Interest rate fluctuations are one of the main factors that could negatively weigh on the prospect of gold achieving a price of $5000 per ounce in the foreseeable future. Anyone who remembers the days of the late 1970s and early 1980s when rates were as high as 20% can understand why this would hinder gold’s ability to appreciate.
Market participants with less than 12-13 years of experience who have never faced an environment of rising interest rates are unversed in how these markets move. Markets don’t move in just one direction. The age of free money will come to an end one day. Gold will be the first market to suffer when that pendulum starts to swing the other way.
Another meaningful relationship is the gold-silver ratio (GSR). GSR indicates how many ounces of silver are required to buy one ounce of gold. Today, an ounce of gold is worth 68.22 ounces of silver. If the GSR remains relatively stable, for gold to approach $5000/oz, silver would also need to see a corresponding rise in price. Such a rise would lift silver to the $73.30 per ounce area and create considerable inflationary pressures on the economy, given silver’s vast and expanding industrial usage.
Market sentiment refers to the collective attitude that market participants feel about anticipated price movements in a given market. This attitude is a combination of many different factors. They include fundamental and technical indicators, historical price activity, upcoming economic reports, seasonal influences, and national/global events.
Sentiment can be a fickle thing prone more to herd psychology than to fundamental or technical information. Often one of the crucial yet overlooked factors is how markets are motivated by fear and greed: Fear of not being in a rising market and fear of being in a falling one. Greed is essentially the flip side of this coin: wanting to buy at the very bottom and sell at the very top.
Herd mentality plays more of a factor in markets that are falling quickly rather than rising markets, as everyone runs to the exit at the same panicked moment. Markets like these often make exaggerated moves in one direction before retreating in the opposite direction. This same behaviour can be seen in nature when elephants stampede. They will go in one direction trampling everything in their path before turning 180 degrees and returning from the way they just came. Trading plans often go askew when you start to trade using your heart as opposed to methodology. That is why it pays to be a disciplined trader. Plan your trade and trade your plan.
Current market sentiment sees many market analysts anticipate gold to return to the $2000 an ounce level by the end of 2021. A little more than $200 higher from current levels but still a long way from $5000. Bullish attitudes are prevailing at the moment, but it probably won’t be a straight line upwards.
Will gold go to $5000 an ounce? The ultimate answer is an unequivocal yes. The important question is, when will it hit $5000? That question is a lot more challenging to answer. Of course, anybody holding gold wants to see that event sooner than later and especially in their lifetime. Markets ebb and flow like the tides, and sometimes coastlines change because of tidal action. For gold to get to $5000 anytime in the next decade, there will have to be a perfect confluence of all the right factors lining up like a row of ducks. The odds of this happening are remote but never say never.
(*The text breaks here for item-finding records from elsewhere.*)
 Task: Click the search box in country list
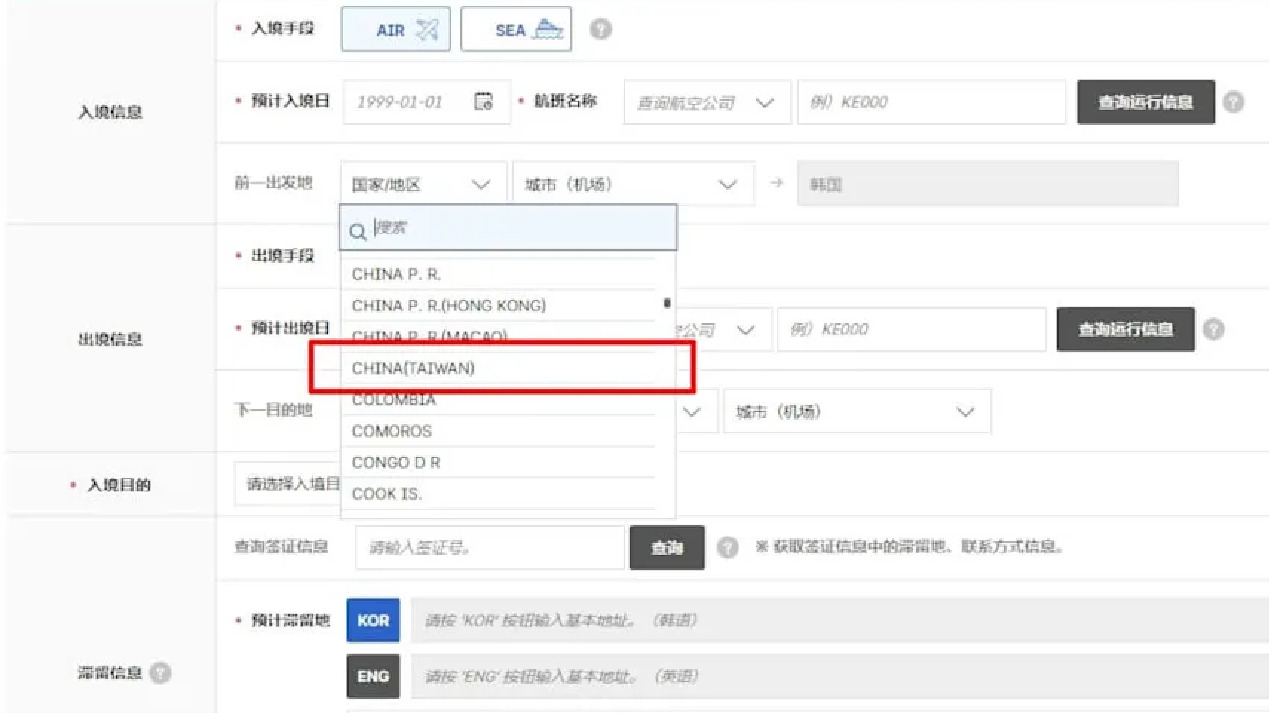click(x=520, y=228)
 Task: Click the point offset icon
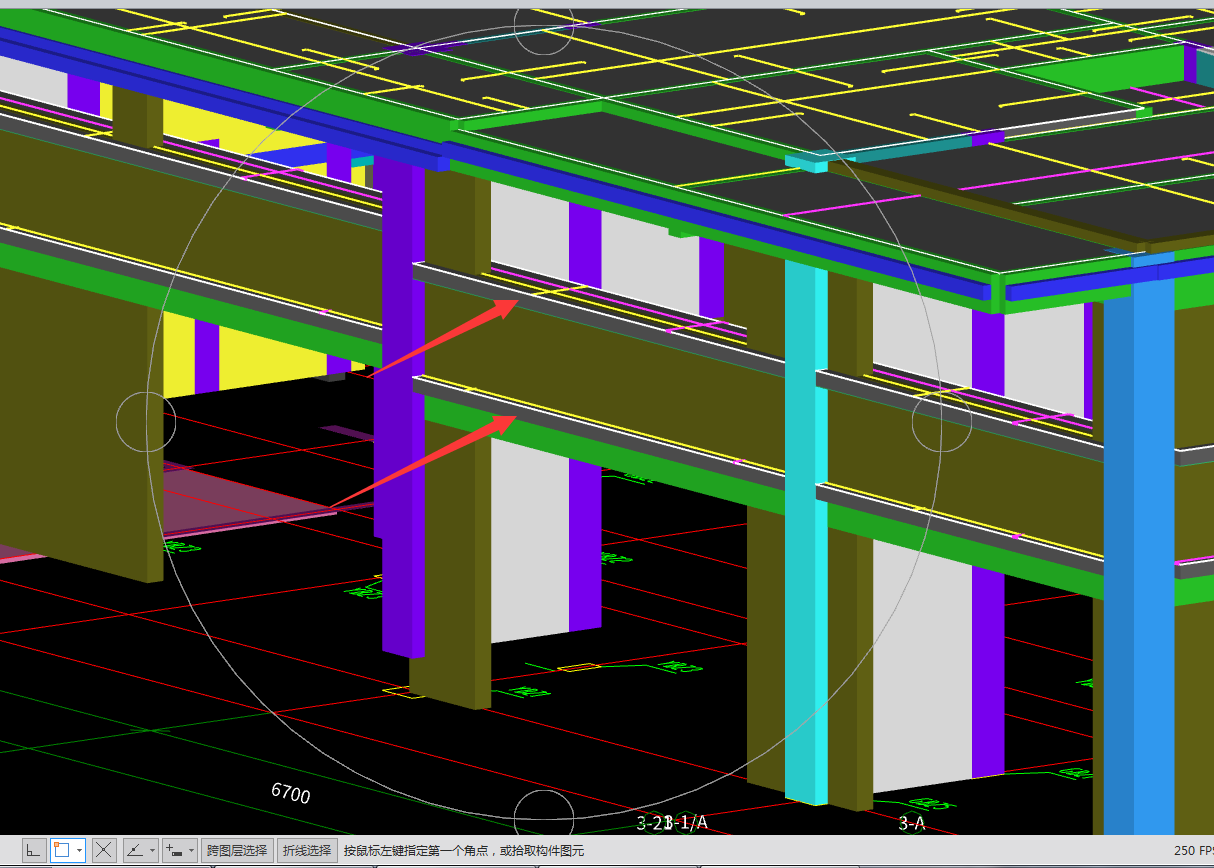tap(174, 850)
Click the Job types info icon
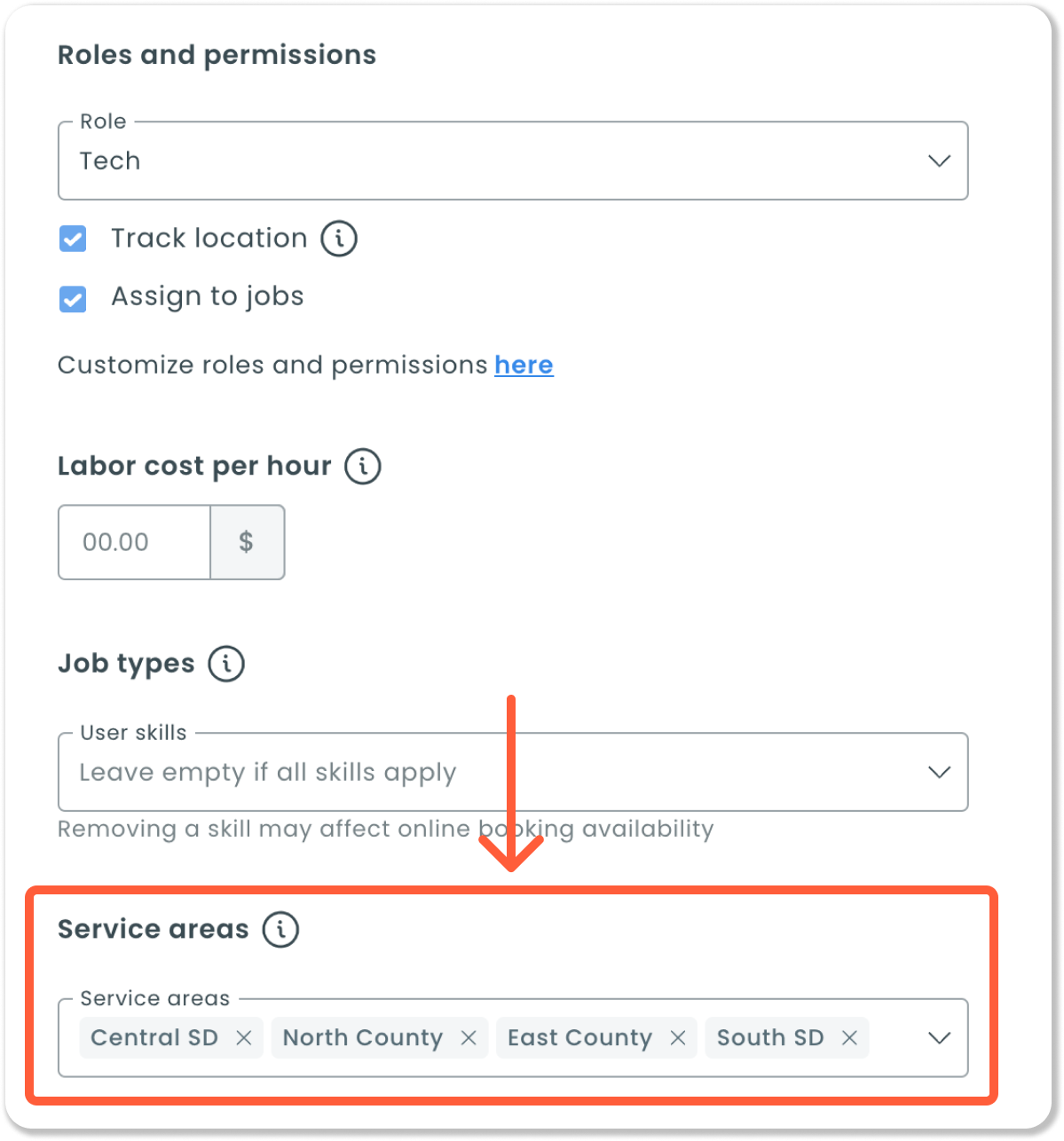The height and width of the screenshot is (1141, 1064). pyautogui.click(x=226, y=664)

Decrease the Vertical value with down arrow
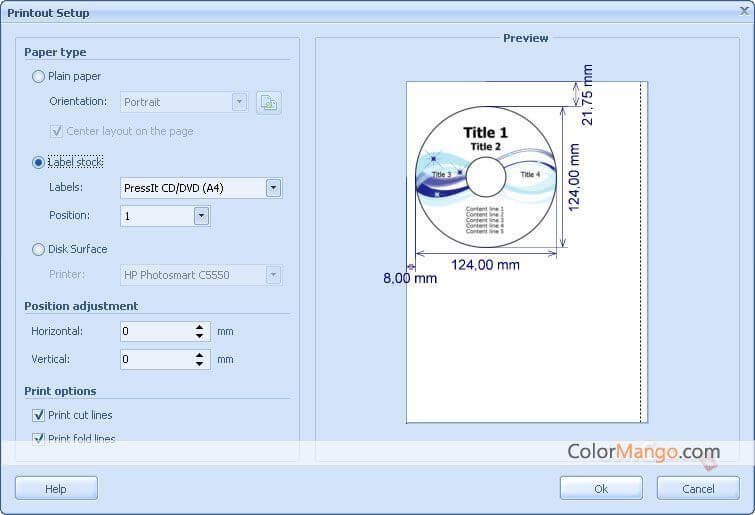tap(200, 364)
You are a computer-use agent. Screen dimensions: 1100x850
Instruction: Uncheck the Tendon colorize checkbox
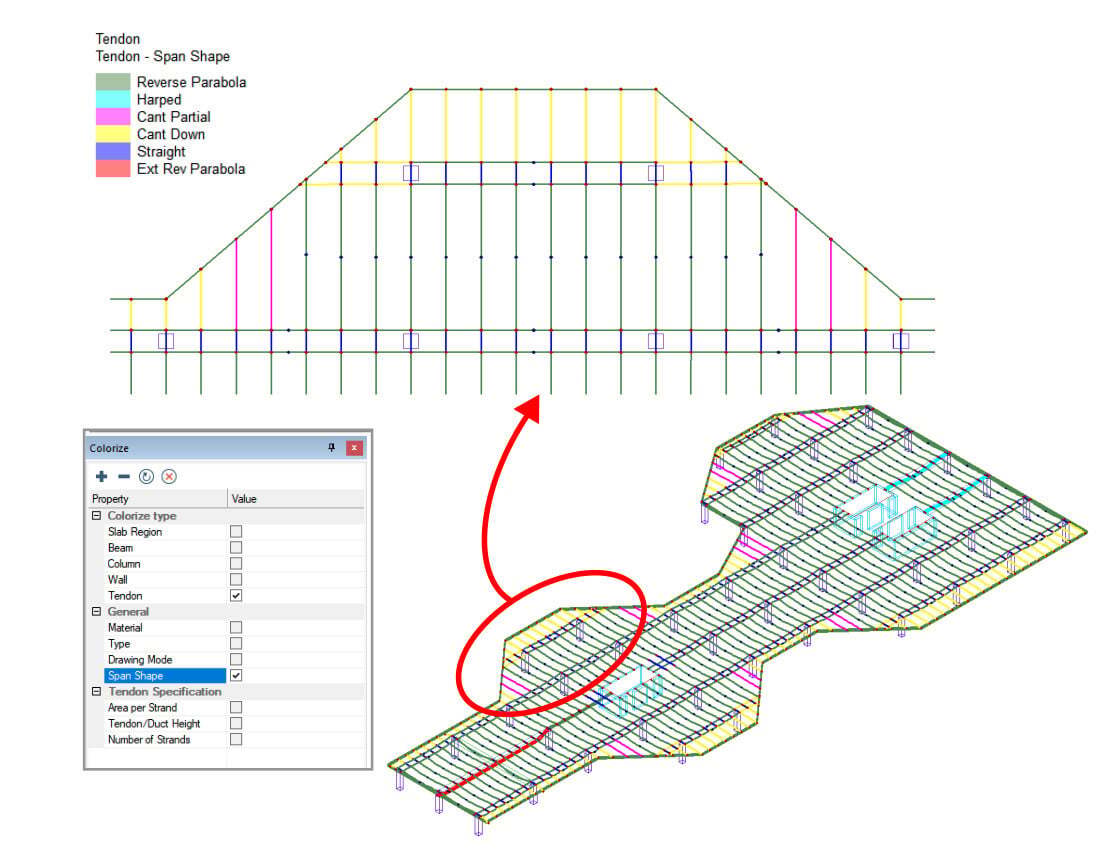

As gold climbs above certain levels, such as $2000 and $2500, it will attract more speculative and industrial users, not wanting to purchase at higher prices in the future.
If you’re prepared to hold it for the long run, and considering gold’s current pricing, it’s a relatively good area to be establishing a long position. The question you need to ask yourself, as in any investment opportunity: what do you expect out of it and over what time horizon?